*Task goal*. Report every line of the records that contains the word "will".

*Input records*.
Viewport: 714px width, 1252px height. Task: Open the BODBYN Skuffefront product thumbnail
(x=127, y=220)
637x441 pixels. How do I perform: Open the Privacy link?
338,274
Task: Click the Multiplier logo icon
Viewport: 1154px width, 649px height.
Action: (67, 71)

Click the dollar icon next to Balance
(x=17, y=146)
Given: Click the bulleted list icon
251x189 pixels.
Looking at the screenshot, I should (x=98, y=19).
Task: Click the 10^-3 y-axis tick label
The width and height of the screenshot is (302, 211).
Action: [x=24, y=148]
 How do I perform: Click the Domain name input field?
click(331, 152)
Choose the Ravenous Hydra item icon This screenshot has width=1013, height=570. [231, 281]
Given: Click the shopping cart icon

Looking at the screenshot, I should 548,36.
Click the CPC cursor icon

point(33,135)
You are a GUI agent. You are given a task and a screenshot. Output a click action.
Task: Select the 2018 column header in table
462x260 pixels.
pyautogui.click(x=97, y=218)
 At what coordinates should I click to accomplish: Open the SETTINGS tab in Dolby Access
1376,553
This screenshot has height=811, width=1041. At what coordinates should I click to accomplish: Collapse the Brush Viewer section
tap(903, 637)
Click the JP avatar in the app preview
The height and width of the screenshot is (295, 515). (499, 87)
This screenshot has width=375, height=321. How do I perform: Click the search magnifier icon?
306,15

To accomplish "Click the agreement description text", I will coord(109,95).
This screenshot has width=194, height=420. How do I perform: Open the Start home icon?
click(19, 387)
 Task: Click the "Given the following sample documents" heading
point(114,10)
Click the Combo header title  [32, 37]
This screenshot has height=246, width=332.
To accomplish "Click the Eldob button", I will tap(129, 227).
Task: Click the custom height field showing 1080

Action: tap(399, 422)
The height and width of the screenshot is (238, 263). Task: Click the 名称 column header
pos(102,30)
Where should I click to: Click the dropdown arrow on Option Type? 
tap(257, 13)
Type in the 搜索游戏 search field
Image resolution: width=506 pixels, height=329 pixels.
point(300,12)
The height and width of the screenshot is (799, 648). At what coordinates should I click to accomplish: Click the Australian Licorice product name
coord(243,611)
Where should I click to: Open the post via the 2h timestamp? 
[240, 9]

*Response*.
To accomplish "Click the agreement description text", I will coord(109,95).
To accomplish "Click the Eldob button", I will tap(129, 227).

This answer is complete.